### TRECHO FORNECIDO
▬▬▬
Sim, estamos analisando essa possibilidade, mas não temos nada concreto ainda.
O posicionamento do Brasil no exterior e a pauta ESG são temas importantes para a Suzano. Como o senhor vê essas agendas no governo Lula, que tenta reinserir o País no diálogo internacional, mas tem gerado algumas polêmicas com os Estados Unidos, com a Ucrânia?
O Brasil tem uma grande oportunidade de ter um lugar de fala no mundo na questão ambiental, na qual pode ter inserção na geopolítica internacional. Mas não tem as outras potencialidades para sentar à mesa em uma posição relevante de discussão. O que o Brasil tem que fazer é endereçar a questão ambiental e para isso precisa resolver o desmatamento ilegal da Amazônia imediatamente. Não dá pra ter um projeto de longo prazo em relação a isso. Na minha opinião, a solução vem por meio do carbono e, do outro lado, o Brasil tem de continuar na questão da matriz energética. É hora de buscarmos uma solução. Eu não tenho nada contra o Fundo Amazônia, mas é um ‘band-aid’.
Por quê?
Viver de doação para Amazônia não é a solução. O mundo precisa da preservação da Amazônia. A forma de resolver isso é trabalhar em um sistema de carbono, no qual o Brasil seja remunerado por isso. Eu já tinha apresentado para o governo passado e apresentei para esse a potencialidade de o Brasil gerar US$ 10 bilhões ao ano em carbono, com a preservação da Amazônia. O Brasil tem de pegar esse dinheiro e resolver outro problema, que também está na Amazônia, que é a questão social. Porque tem gente hoje que vive do desmatamento. A gente precisa endereçar essa questão.
▬▬▬
### EXTRATO DE DADOS
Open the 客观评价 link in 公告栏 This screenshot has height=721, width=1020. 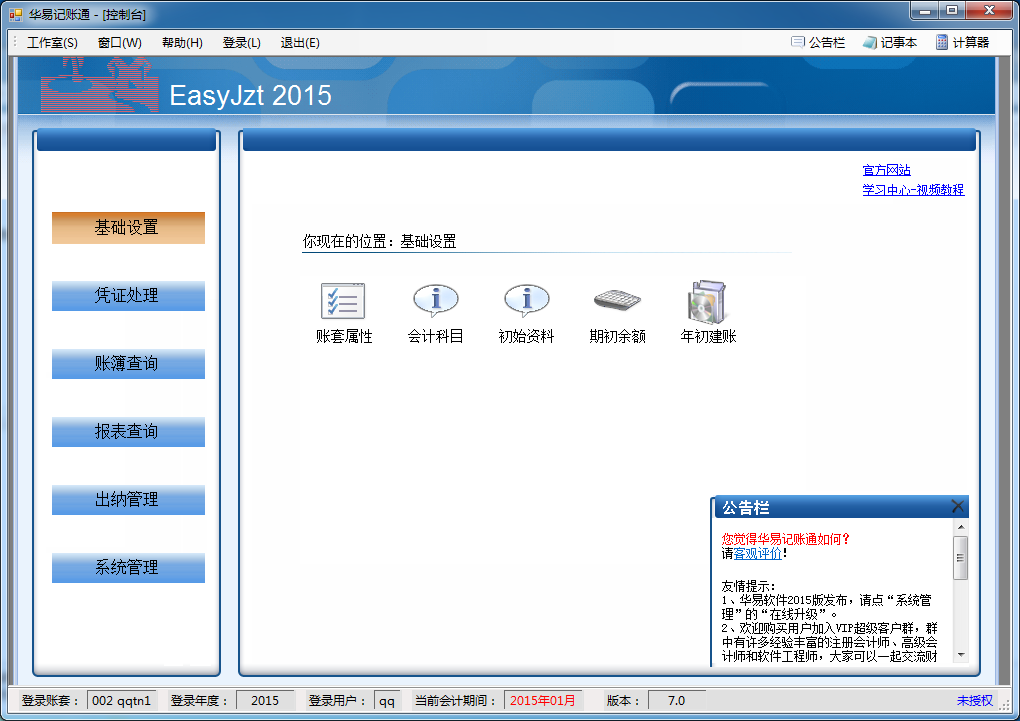(x=758, y=553)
▬▬▬
### EXERCÍCIOS
1. Liste todos os países citados na entrevista sobre a Amazônia e o carbono.
2. Segundo a entrevista sobre a Amazônia e o carbono, quanto o Brasil poderia gerar por ano em carbono com a preservação da Amazônia?
3. Por favor, dê seguimento à entrevista sobre a Amazônia e o carbono a partir da última frase apresentada.

### RESPOSTAS EM ORDEM
1. Brasil, Estados Unidos, Ucrânia

2. US$ 10 bilhões ao ano.

3.
Como o senhor vê os sinais do governo Lula na agenda ambiental?
A intenção é muito positiva. A ação ainda não aconteceu na velocidade que tem de acontecer. Conheço bastante bem as pessoas que lideram o Ministério do Meio Ambiente e sei que a visão é positiva e as intenções são muito boas. Espero que tenha reflexo na ação e no resultado. Esse jogo ambiental é um jogo de oito bilhões de pessoas, em que todo mundo ganha ou todos perdem. Não é um jogo de competição, mas de colaboração.
Temos visto o aumento de invasões de terras. A própria Suzano cobra do governo um acordo com o Incra firmado em 2015 para o assentamento de famílias no sul da Bahia. Como o senhor vê essa questão e a maneira como o governo Lula está lidando com o tema?
É absolutamente inaceitável a invasão de propriedade privada e olha que eu nem falei de propriedade privada produtiva, mas produtiva é pior ainda. Isso não deveria ser permitido não apenas pelo Executivo, mas também pelas outras autoridades constituídas no Brasil, Judiciário e Legislativo. Deveríamos evitar em qualquer condição.
E quanto à ideia de uma reforma agrária?
É importante e a gente tem potencial de fazer um programa de reforma agrária relevante porque ainda tem muita terra no Brasil com zero produtividade, degradadas sem nenhuma utilização. Mas isso tem de partir do Executivo, do Legislativo. Nossa visão é de construir pontes, soluções, mas com uma prerrogativa inicial absolutamente inegociável que é a questão da preservação da propriedade privada e que está na Constituição.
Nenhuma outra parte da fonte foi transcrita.